Daye is an excellent dribbler. He dribbles like a guard. He is also very quick for a 6'10" player. But he will definately need to learn some moves. I didn't see one dribble, pull up jump shot the whole game. Just set shots, and a couple inside baskets off a pass once, and off some junk the other time. He isn't big like Josh. He's definately in need of a weight room. I think that right now it's going to be difficult to figure out how to use him. Could he be another Magic Johnson? I think he could be. A better chance there than say, Moses Malone. He dribbles and plays out front just like a point guard would want to. I think on a real team, he'd be ok because I saw how he played and shot much better on his high school team, but with All Stars he seemed to really conflict with the guards on his team.

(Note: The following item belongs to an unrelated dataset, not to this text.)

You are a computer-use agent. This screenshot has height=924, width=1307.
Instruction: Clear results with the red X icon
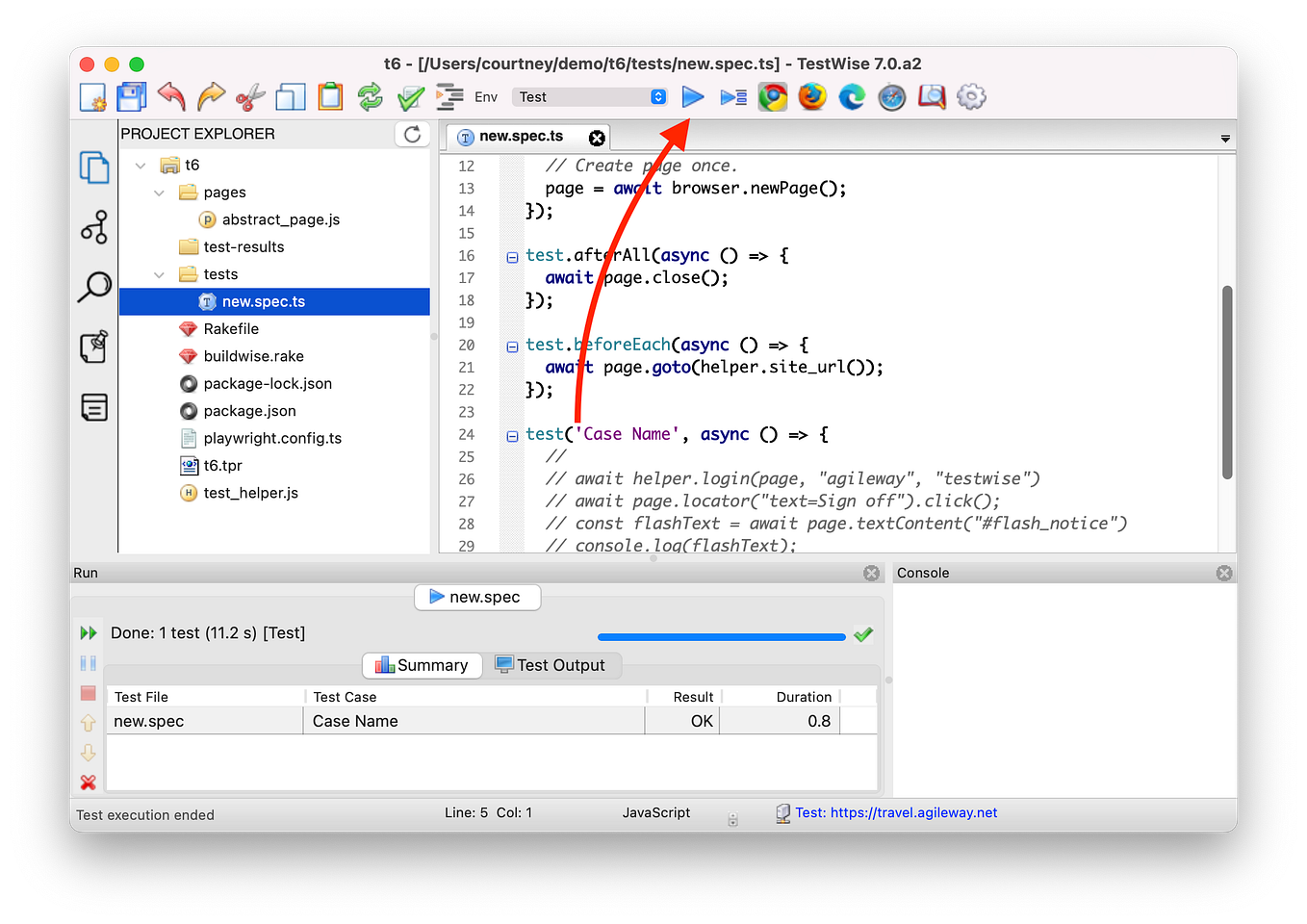tap(88, 783)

I also DID NOT see a whole lot of energy from him. He did not strike me as very intense. I see a need for a whole lot of work. He will definately NOT be ready to start at the beginning of the year. He will contribute though as the season goes on. Can you imagine a 6' 10" guard? I think that's what we have folks. This is the backup guard I think many have been wondering about. I can just see Josh and him running the pick and roll. Or Pendo for that matter.

I am extremely high on Daye though. I see his potential as limitless. Mainly because of his excellence in handling the ball, passing, and is surprisingly very quick off the dribble. He just needs to be in the right place, on the right team, with the right coaches. And he is. Like Adam Morrison, he is NOT shy, and is extrememly confident. However, at least in this one game, he is not anywhere near the shooter Adam is, but I'm just hoping that that was an off game. This kid could be something very, very special. I know Mark Few has to be so excited about the potential.

05-17-2007, 11:58 PM
I know that the TV types made some comments about Josh "taking the path of least resistance" and not assuming enough of an inside presence. Are we looking for Daye to fill that role? Or does Josh need to change his style? Where does Davis, Sacre and Poling fit into this concern over a post presence?

05-18-2007, 07:34 AM
when i said he is a powerforward and plays more in the post than josh i was comparing him to josh not a true post player. i remember josh in high school and he brought the ball down the court much more often than austin did in this game. yes in the second half he shot a lot of threes that were way off, but in the first half he was the one scoring inside for his team off of put backs at least or being there for someone to dish to once they hit traffic. there were a tun of blocked shots, it seems like every two minutes there is a block shot or deflection. he does not play as much post as josh, but is more of a post payer in my eyes. he stayed in the middle the hole time on defense and close enough to the middle when he got back down court on time. he got more rebounds than just about if not everyone and i still tick with at least 10 blocked/deflected shots. the potential to do the same things against college players next year is what excites me. and yes the second half was nothing to get excited for, but the things he does well look like they will transfer over to the athleticism of high d1 players well.

05-18-2007, 08:13 AM
I think we were very spoiled by Batista. Watching that wide body banging people around was entertainment in itself. It seems he was anchored to the paint. I rarely saw him further than 6 feet from the basket unless a designed play had him setting a pick. Once out there, he take a shot on rare occasion. But his inside threat (he was simply money from 5' in) gave Morrison much more floor to work with. In my opinion, his presence went a long way towards building the Morrison legend.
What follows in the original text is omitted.